Murió en una habitación del piso bajo, en
una sólida cama de nogal, con cortinas, con la cabeza apoyada en una
almohada amarilla, empalidecida por el paso del tiempo y la falta de sol.
V
El negro recibió en la puerta principal a
las primeras señoras que llegaron a la casa, las dejó entrar curioseándolo
todo y hablando en voz baja, y desapareció. Atravesó la casa, salió por la
puerta trasera y no se volvió a ver más. Las dos primas de la señorita
Emilia llegaron inmediatamente, dispusieron el funeral para el día
siguiente, y allá fue la ciudad entera a contemplar a la señorita Emilia
yaciendo bajo montones de flores, y con el retrato a lápiz de su padre
colocado sobre el ataúd, acompañada por las dos damas sibilantes y
macabras. En el balcón estaban los hombres, y algunos de ellos, los más
viejos, vestidos con su cepillado uniforme de confederados; hablaban de
ella como si hubiera sido contemporánea suya, como si la hubieran cortejado
y hubieran bailado con ella, confundiendo el tiempo en su matemática progresión,
como suelen hacerlo las personas ancianas, para quienes el pasado no es un
camino que se aleja, sino una vasta pradera a la que el invierno no hace
variar, y separado de los tiempos actuales por la estrecha unión de los
últimos diez años.
Sabíamos ya todos que en el piso superior
había una habitación que nadie había visto en los últimos cuarenta años y
cuya puerta tenía que ser forzada. No obstante esperaron, para abrirla, a
que la señorita Emilia descansara en su tumba.
Al echar abajo la puerta, la habitación
se llenó de una gran cantidad de polvo, que pareció invadirlo todo. En esta
habitación, preparada y adornada como para una boda, por doquiera parecía
sentirse como una tenue y acre atmósfera de tumba: sobre las cortinas, de
un marchito color de rosa; sobre las pantallas, también rosadas, situadas
sobre la mesa-tocador; sobre la araña de cristal; sobre los objetos de
tocador para hombre, en plata tan oxidada que apenas se distinguía el
monograma con que estaban marcados. Entre estos objetos aparecía un cuello
y una corbata, como si se hubieran acabado de quitar y así, abandonados
sobre el tocador, resplandecían con una pálida blancura en medio del polvo
que lo llenaba todo. En una silla estaba un traje de hombre, cuidadosamente
doblado; al pie de la silla, los calcetines y los zapatos.

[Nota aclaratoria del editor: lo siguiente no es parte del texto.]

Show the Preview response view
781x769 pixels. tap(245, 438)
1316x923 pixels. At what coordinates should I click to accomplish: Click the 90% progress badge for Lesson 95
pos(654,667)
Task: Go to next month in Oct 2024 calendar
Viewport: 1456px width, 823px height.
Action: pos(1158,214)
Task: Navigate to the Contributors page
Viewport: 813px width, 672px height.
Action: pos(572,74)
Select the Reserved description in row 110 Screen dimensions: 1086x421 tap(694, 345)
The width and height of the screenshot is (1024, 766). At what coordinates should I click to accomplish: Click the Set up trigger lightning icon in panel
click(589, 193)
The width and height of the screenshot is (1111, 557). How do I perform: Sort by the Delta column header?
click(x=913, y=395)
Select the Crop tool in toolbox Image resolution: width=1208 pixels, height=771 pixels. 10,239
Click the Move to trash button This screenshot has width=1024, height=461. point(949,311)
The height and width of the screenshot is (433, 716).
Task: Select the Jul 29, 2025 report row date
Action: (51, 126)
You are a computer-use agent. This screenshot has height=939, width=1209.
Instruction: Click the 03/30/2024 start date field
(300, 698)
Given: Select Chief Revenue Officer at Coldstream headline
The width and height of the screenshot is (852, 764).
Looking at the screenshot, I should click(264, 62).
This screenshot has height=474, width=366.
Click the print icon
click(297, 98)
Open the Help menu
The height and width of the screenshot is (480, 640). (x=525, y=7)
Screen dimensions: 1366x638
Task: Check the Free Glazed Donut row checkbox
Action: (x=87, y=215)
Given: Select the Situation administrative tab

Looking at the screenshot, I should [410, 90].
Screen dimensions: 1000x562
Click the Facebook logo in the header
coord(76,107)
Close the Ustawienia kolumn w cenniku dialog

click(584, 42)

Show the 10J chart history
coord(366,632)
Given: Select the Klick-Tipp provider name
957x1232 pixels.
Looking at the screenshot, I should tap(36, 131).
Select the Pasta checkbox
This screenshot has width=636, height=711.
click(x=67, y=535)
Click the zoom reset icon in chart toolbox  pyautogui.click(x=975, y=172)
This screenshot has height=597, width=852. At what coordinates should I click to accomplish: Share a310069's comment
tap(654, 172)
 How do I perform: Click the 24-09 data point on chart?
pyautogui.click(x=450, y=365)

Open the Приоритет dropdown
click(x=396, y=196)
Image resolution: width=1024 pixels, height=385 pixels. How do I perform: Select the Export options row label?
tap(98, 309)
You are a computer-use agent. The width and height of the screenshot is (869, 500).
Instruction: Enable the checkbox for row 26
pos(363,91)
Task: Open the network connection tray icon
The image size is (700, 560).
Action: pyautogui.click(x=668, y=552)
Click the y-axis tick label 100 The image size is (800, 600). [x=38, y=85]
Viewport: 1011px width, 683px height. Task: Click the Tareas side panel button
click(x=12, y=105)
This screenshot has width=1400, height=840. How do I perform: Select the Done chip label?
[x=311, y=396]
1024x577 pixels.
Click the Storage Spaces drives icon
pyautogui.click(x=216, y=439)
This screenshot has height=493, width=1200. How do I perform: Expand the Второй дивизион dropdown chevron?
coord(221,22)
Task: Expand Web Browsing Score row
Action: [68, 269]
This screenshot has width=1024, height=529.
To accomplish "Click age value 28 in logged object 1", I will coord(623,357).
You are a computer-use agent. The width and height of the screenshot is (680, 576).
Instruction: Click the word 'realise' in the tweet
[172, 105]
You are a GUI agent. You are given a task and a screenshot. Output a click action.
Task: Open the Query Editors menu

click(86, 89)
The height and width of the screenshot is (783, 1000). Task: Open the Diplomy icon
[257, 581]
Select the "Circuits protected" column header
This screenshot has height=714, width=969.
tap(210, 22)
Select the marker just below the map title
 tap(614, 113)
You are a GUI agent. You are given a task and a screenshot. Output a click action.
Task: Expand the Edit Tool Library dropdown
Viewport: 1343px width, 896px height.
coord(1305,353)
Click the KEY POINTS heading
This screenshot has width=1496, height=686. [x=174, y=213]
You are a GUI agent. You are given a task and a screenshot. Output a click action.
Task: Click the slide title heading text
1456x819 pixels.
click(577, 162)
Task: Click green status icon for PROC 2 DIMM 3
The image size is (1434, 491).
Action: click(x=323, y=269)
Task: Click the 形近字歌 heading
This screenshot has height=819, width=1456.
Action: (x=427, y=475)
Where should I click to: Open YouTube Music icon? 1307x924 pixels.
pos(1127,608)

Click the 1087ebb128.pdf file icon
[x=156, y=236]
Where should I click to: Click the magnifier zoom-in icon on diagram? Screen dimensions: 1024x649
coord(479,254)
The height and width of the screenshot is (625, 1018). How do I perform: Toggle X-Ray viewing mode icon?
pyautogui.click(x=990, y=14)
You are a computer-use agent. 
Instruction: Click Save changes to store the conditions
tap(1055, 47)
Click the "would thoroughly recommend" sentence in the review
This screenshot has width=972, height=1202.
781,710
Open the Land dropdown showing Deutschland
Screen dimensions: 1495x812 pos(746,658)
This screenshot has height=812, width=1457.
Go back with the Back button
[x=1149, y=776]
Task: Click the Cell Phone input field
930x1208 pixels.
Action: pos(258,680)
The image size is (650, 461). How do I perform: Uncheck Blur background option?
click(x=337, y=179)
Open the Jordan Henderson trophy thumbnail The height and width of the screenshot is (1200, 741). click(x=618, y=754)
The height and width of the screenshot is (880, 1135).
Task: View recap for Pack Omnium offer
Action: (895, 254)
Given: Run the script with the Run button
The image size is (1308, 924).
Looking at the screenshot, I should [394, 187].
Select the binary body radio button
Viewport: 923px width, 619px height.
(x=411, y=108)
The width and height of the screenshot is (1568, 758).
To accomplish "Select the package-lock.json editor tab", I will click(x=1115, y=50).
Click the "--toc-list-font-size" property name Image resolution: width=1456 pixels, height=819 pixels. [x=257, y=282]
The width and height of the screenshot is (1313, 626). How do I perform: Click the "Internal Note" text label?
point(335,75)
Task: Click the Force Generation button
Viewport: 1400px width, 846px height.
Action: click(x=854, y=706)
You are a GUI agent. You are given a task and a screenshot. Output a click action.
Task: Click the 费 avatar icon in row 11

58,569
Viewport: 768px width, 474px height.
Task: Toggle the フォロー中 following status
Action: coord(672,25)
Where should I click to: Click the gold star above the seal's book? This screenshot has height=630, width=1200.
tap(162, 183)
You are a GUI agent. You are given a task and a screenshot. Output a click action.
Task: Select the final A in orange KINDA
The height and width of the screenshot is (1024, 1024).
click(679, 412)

El hombre yacía en la cama..
Por un largo tiempo nos detuvimos a la
puerta, mirando asombrados aquella apariencia misteriosa y descarnada. El
cuerpo había quedado en la actitud de abrazar; pero ahora el largo sueño
que dura más que el amor, que vence al gesto del amor, lo había aniquilado.
Lo que quedaba de él, pudriéndose bajo lo que había sido camisa de dormir,
se había convertido en algo inseparable de la cama en que yacía. Sobre él,
y sobre la almohada que estaba a su lado, se extendía la misma capa de
denso y tenaz polvo.
Entonces nos dimos cuenta de que aquella
segunda almohada ofrecía la depresión dejada por otra cabeza. Uno de los
que allí estábamos levantó algo que había sobre ella e inclinándonos hacia
delante, mientras se metía en nuestras narices aquel débil e invisible
polvo seco y acre, vimos una larga hebra de cabello gris.